Some Republican legislators are proposing taking technical colleges off property taxes and increasing the state sales tax from 5 percent to 6 percent to fund technical colleges. This has been proposed before, and this is not necessarily a bad idea. (Though it really needs to be discussed separately from the state budget process.) Given the fact, however, that every single initiative to reduce property taxes — in rough chronological order, instituting the income tax, instituting a 3-percent sales tax, increasing the sales tax to 4 percent, increasing the sales tax to 5 percent, and allowing counties to institute a 0.5-percent sales tax — has failed to reduce property taxes, you can guess how likely this proposal is to reduce property taxes.
Media Trackers adds:
When President Barack Obama declared, “We don’t have a spending problem,” earlier this year, conservatives mocked him. “The United States has a revenue problem.
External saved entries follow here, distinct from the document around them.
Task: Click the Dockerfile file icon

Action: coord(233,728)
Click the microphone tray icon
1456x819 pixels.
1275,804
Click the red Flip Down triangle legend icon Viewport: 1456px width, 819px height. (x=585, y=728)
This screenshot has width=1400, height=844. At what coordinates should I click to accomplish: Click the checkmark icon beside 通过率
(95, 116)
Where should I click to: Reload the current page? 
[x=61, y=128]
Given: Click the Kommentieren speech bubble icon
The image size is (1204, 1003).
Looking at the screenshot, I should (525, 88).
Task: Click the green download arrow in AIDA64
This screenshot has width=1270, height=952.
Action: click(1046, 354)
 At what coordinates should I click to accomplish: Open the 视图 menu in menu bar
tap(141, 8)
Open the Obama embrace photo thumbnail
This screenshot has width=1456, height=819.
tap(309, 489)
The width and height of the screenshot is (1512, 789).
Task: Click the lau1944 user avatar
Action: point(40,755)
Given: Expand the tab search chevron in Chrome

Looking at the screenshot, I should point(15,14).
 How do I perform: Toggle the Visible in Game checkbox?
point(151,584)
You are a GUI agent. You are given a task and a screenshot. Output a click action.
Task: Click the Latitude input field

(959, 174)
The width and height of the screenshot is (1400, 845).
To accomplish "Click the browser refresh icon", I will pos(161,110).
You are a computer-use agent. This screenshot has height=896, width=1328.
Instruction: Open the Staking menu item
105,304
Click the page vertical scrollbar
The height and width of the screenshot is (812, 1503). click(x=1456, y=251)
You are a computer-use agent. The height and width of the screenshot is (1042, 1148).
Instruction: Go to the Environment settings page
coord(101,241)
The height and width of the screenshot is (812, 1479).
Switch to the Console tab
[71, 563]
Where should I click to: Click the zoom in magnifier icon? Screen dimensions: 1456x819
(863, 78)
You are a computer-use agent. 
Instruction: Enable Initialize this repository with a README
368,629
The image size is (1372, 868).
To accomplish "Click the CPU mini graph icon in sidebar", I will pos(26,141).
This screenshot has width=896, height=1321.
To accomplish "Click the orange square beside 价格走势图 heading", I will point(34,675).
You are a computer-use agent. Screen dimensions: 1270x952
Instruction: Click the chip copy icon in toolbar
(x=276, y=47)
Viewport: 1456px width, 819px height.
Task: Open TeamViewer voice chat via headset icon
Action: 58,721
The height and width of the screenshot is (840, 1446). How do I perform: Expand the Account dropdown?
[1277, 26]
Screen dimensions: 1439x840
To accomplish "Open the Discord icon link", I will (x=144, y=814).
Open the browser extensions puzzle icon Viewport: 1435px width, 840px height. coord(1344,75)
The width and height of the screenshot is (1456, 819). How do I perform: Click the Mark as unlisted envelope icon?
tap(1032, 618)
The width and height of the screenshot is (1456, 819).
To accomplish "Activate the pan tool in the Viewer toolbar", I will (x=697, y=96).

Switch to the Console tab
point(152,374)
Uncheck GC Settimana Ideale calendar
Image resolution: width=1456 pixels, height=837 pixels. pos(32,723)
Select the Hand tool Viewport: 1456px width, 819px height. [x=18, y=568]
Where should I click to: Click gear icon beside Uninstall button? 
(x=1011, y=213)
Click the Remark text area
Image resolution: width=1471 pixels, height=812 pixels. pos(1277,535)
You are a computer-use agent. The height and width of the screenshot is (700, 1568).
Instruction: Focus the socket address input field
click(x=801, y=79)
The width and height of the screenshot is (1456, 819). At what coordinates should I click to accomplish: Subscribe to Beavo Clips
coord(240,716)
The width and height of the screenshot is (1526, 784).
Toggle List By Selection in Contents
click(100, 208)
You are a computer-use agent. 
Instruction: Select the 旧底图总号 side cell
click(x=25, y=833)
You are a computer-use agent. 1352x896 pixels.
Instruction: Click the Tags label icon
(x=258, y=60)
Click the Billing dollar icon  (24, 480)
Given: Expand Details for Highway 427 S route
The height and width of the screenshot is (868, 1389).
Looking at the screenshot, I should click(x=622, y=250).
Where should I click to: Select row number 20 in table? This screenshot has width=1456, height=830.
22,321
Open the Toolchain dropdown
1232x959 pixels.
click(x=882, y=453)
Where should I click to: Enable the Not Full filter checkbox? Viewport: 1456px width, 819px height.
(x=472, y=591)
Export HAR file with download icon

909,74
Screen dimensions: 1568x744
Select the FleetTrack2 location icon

Taxes at all levels of government are too low,” wrote two far-left progressive policy analysts in The American Prospect in 2012. Conservatives insist that the proper way to view the problem is as a spending problem because government expenditures are creating a perceived need for more revenue when in fact, tax collections are up.
Freezing property taxes slows the rise in per capita property tax revenues. Because property values can and are rising coming out of the housing slump, as the MacIver Institute has pointed out, property tax revenues will not stay stagnant. But under Walker’s plan, neither will they rapidly outpace inflation with property owners seen as a sort of magical ATM machine for local governments looking for more revenue. …
The problem is that if property taxpayers are protected only by Walker’s freeze, what happens when Walker is no longer governor? The 1990–2010 period had, remember, Republican Thompson and Democrat Doyle, along with Republican, Democratic and split control of the Legislature. Little happened to protect property taxpayers in the former governor’s term, and nothing happened to protect taxpayers, period, in the latter governor’s term.
If Republicans were serious about tax relief, they would introduce a Taxpayer Bill of Rights mechanism — in the state Constitution, not merely in state law that can be overturned by less taxpayer-friendly politicians — that (1) strictly limited growth in spending to some combination of inflation and population growth, and (2) required voter approval for tax increases. I notice no such proposal in this Legislature or from this governor.